UAN-32 was steady at $295-$320/st ($9.22-$10.00/unit) FOB terminals in the Western Cornbelt, depending on location, with the high confirmed in Iowa and the low at St. Louis.

Northern Plains:

The latest UAN-32 offers were quoted at $315-$320/st ($9.84-$10.00/unit) FOB Winona, Minn., while UAN-28 pricing in the North Dakota market was pegged at $325-$335/st ($11.61-$11.96/unit) DEL for tons from Canada.

Northeast:

The UAN-32 market was quoted at $265/st ($8.28/unit) FOB Baltimore, Md., and Fairless Hills, Pa., for November-December tons, with 1Q pricing at Fairless Hills pegged at the $275/st ($8.59/unit) FOB level. UAN-32 out of terminals in upstate New York remained at the $340/st ($10.63/unit) FOB level in mid-November.

The latest offers for 28-0-0-5S were pegged at the $277/st level FOB Baltimore.

Eastern Canada:

UAN-28 remained in a tight range at C$460-$469/mt (C$16.43-$16.75/unit) FOB in Eastern Canada, with the UAN-32 market unchanged at the C$535/mt (C$16.72/unit) FOB level on a spot basis in Ontario.

Ammonium Nitrate

US Imports:

September ammonium nitrate imports firmed 23.0% year-over-year, to 18,088 st from 14,702 st in September 2022. Imports grew 46.2% in July-September, to 67,350 st from 46,065 st. Canada topped the July-September import list with 66,778 st. Vietnam sent 296 st, and China sent 235 st.

US Exports:

Ammonium nitrate exports popped up 150.4% in September, to 91,910 st from 36,707 st in September 2022. July-September totals rose 45.9% year-over-year, to 192,793 st from 132,123 st.

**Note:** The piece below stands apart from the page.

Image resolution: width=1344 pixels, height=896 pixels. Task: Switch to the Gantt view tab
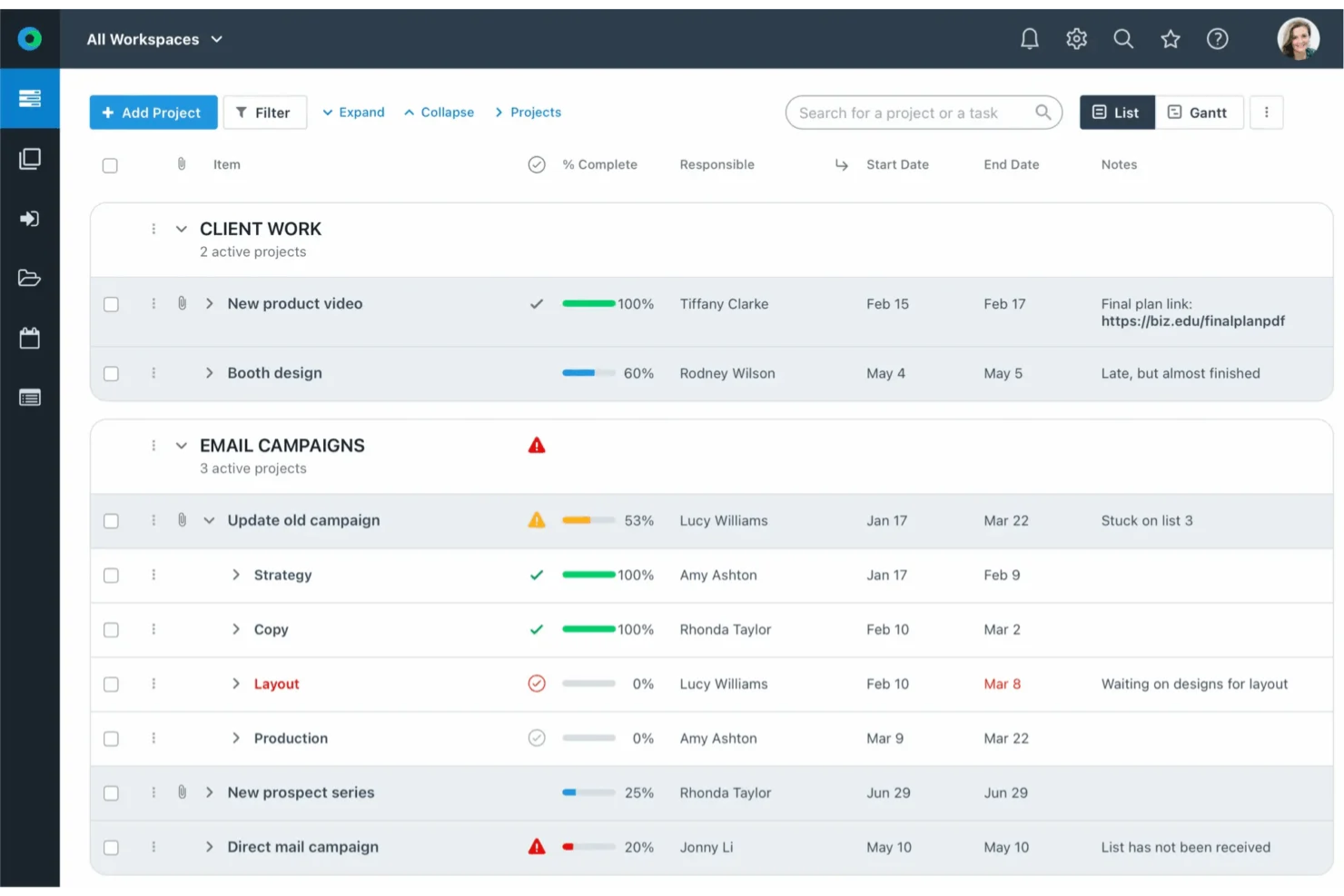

Canada was the largest export destination in July-September with 105,101 st. Mexico received 47,728 st, and Poland took 20,944 st.

Western Cornbelt:

The ammonium nitrate market was unchanged at $330-$360/st FOB Missouri terminals, depending on location.

Poland:

Grupa Azoty increased its production of nitrogen fertilizers to 245,000 mt in October, up from 227,000 mt in September and 151,000 mt in October 2022, the company said in a market filing.

The company also reported that its production of “multi-component” fertilizers rose to 71,000 mt in October, up from 15,000 mt in September and 61,000 mt in October 2002.